**ПОРЯДОК ВЫПОЛНЕНИЯ:**
Установите, согласуются ли с текстом о лесоводе приведенные утверждения, и для каждого дайте ответ «да» или «нет», дословно процитировав решающие слова текста. 1. Дочь Митрофана Алексеевича тоже работает лесоводом. 2. Лесовод выращивал тополя из семян. 3. Сейчас Волга сообщается с Каспием по естественному руслу.

**ПРЕДЛОЖЕННЫЙ ТЕКСТ:**
Лесовод долго смотрел на могучие тополя. Он сажал их черенками в землю, на которой когда-то считалось невозможным что-либо вырастить. И вот перед ним — лесные великаны…
Я видел лес у Богдо — именно там мне и назвали фамилию лауреата Государственной премии Орлова. Слушая теперь его рассказ на террасе небольшого домика, я думал о том, что среди земных профессий не так уж много таких, где бы человек не столько покорял, сколько врачевал природу.
— А ветер переменился, — заметил Митрофан Алексеевич. — Оленька!
Вошла дочь. Она лесовод. И сын Митрофана Алексеевича тоже лесовод.
— Оленька, принеси мне ту папку, знаешь?
В папке были планы, наброски, заметки, письма.
— Вот, это с Волго-Дона. Спрашивают, чем засевать сухие откосы, чтобы не выдувало ветром. Я ответил и приписал, что, если надо, могу и лично приехать. Такое дело живой души требует. Отведут мне стандартный домик, поселюсь у самого канала, чтобы вода журчала под окнами…
— Не выдержишь, папа, — улыбнулась дочь. — Сбежишь в Астрахань. В пески сбежишь.
— Сбегу, — покорно согласился отец. — Конечно, сбегу. Куда же мне от песков? Видно, тут и похоронят.
Волга впадает в Каспийское море, лошади кушают овес и сено…
Карта по-прежнему неопровержимо свидетельствует, что с Волгой обстоит именно так. Но увидеть это своими глазами, в натуре — не просто.
Некоторые из рукавов дельты, где прежде шли корабли с товарами, давно обмелели и даже пересохли. Теперь Волга держит транспортную связь с Каспием по искусственно прорытому и постоянно углубляемому каналу. Это не впадение, а, скорее, выведение реки в море.

**ИСХОДНЫЕ ДАННЫЕ:**
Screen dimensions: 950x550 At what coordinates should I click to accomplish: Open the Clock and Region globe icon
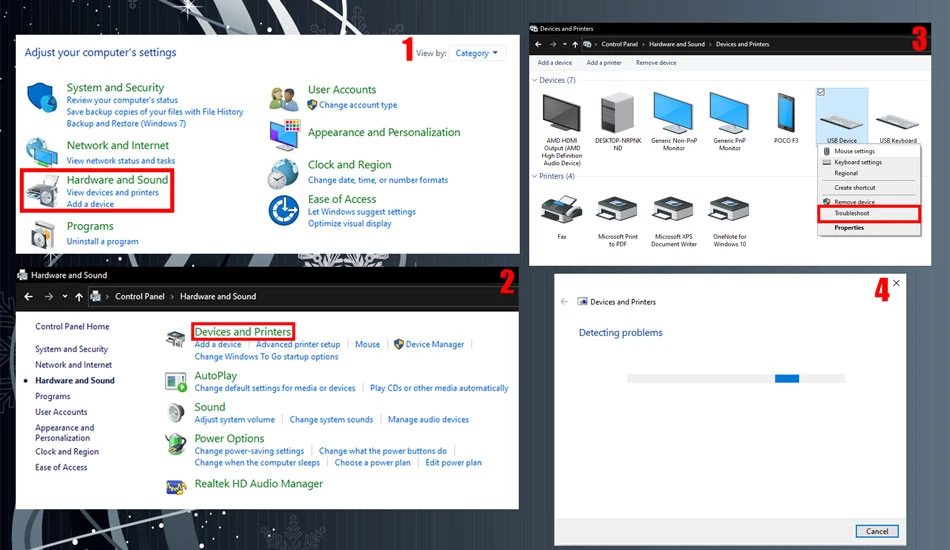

**ОТВЕТ К ЗАДАНИЮ:**
1. Да: «Она лесовод.»
2. Нет: «Он сажал их черенками в землю».
3. Нет: «Теперь Волга держит транспортную связь с Каспием по искусственно прорытому и постоянно углубляемому каналу.»